● **Exercise details**
In the data below, how many lines include the string "PESSIMISME"? Give only the number.

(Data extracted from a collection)
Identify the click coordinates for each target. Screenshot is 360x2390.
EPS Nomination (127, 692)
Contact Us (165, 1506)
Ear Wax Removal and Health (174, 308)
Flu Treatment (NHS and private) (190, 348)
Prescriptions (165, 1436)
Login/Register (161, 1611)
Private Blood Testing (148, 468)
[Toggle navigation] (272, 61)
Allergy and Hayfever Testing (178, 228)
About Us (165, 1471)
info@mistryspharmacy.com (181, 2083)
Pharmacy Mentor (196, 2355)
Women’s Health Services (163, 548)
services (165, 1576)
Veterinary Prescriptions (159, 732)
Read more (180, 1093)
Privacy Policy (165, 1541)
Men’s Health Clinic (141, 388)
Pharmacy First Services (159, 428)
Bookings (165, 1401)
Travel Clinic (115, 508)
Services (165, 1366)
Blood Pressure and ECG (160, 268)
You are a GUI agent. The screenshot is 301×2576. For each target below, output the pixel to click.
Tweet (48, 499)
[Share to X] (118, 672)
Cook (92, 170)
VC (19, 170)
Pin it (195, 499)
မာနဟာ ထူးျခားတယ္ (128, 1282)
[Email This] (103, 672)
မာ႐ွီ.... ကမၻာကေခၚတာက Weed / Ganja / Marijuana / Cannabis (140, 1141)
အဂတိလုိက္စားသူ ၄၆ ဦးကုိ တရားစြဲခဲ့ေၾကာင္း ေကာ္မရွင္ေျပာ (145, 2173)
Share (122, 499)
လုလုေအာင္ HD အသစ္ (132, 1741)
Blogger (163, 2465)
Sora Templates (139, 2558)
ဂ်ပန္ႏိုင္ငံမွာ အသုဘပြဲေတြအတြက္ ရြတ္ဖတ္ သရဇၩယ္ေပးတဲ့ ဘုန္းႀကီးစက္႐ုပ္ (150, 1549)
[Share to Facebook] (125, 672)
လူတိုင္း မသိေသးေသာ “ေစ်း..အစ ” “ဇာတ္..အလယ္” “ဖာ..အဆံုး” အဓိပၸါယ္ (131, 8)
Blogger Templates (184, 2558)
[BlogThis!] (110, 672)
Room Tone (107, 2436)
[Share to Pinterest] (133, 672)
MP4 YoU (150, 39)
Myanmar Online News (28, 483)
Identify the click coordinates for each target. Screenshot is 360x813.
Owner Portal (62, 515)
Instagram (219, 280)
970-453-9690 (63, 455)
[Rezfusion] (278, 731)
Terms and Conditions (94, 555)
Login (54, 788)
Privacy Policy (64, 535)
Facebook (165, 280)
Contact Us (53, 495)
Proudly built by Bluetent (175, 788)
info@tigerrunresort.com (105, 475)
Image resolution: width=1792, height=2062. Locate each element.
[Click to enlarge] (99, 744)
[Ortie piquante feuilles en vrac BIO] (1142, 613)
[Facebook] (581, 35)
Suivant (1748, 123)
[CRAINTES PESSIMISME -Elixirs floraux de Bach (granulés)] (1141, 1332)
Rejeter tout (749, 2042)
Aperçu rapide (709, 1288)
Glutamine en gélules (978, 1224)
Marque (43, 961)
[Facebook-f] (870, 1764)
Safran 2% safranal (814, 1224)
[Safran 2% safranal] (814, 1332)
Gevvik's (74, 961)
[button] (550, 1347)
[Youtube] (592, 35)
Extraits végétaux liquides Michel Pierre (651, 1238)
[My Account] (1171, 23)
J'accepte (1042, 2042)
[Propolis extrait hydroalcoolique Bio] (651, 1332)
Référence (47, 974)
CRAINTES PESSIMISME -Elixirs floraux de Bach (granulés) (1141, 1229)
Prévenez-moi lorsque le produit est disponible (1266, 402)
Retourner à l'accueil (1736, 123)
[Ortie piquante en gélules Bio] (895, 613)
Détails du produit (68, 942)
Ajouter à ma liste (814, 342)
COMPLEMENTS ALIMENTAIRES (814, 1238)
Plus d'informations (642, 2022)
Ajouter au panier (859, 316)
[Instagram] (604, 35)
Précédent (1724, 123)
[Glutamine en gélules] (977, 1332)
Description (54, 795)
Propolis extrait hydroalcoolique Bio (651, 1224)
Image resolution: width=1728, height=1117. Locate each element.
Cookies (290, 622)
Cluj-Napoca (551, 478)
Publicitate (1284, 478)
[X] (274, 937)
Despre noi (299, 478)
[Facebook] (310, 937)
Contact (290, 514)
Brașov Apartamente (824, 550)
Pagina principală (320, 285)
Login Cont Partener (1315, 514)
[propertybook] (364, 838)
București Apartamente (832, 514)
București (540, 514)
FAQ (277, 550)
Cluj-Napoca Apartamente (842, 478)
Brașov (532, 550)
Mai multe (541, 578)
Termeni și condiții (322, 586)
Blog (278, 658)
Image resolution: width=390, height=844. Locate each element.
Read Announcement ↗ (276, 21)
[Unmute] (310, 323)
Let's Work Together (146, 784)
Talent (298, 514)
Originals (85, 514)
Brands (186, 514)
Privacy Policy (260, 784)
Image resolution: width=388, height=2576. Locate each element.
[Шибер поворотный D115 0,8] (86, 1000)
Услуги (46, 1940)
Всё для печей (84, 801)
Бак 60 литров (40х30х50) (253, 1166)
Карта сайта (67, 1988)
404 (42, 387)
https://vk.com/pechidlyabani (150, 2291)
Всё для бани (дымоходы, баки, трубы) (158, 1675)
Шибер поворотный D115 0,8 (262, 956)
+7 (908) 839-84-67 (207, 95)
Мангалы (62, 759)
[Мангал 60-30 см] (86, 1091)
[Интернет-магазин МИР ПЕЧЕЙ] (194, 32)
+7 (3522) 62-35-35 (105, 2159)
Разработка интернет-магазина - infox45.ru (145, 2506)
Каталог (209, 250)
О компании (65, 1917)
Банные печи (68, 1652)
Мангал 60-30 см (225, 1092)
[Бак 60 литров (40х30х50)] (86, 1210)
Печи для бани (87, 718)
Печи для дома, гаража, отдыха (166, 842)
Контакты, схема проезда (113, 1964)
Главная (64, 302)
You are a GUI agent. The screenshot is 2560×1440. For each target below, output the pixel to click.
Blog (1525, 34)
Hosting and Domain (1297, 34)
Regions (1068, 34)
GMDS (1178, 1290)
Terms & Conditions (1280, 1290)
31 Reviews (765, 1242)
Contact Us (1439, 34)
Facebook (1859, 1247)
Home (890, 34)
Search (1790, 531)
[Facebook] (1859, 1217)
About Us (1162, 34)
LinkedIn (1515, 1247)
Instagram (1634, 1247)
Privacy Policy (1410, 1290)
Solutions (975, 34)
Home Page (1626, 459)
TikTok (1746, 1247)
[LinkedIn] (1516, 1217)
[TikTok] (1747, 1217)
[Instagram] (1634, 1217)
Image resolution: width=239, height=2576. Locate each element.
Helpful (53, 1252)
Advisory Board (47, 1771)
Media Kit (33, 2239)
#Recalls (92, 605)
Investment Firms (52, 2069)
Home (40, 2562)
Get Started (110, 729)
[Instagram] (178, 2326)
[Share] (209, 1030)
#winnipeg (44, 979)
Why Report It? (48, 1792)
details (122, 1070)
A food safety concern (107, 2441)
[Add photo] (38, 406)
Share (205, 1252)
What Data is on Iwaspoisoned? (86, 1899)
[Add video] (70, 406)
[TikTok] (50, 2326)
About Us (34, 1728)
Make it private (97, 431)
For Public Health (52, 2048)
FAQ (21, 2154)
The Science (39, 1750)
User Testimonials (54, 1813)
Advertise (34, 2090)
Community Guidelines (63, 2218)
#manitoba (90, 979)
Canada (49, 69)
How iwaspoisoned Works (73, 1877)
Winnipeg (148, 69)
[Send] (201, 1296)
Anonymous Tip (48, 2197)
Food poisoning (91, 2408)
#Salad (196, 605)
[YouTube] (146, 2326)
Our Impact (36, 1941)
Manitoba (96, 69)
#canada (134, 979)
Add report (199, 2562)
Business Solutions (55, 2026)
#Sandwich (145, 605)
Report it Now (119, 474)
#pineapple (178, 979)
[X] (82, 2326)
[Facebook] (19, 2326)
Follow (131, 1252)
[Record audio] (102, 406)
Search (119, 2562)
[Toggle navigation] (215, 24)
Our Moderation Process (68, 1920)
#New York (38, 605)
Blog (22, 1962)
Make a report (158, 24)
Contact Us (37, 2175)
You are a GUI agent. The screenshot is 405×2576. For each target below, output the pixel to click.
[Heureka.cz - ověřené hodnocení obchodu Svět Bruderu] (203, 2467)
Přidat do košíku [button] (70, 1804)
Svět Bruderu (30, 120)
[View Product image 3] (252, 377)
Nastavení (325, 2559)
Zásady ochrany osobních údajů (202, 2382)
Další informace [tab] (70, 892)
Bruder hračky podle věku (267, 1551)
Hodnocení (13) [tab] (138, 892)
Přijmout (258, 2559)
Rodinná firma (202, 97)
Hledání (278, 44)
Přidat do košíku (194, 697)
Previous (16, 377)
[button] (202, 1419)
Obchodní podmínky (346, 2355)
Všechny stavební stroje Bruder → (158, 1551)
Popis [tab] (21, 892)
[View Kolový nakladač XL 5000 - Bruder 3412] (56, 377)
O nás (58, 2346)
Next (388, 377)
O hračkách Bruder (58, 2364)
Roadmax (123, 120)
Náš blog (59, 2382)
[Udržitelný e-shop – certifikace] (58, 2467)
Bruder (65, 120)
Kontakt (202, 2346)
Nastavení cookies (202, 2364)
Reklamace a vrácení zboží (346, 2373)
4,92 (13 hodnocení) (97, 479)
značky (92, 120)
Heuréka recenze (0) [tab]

● **Problem solution**
2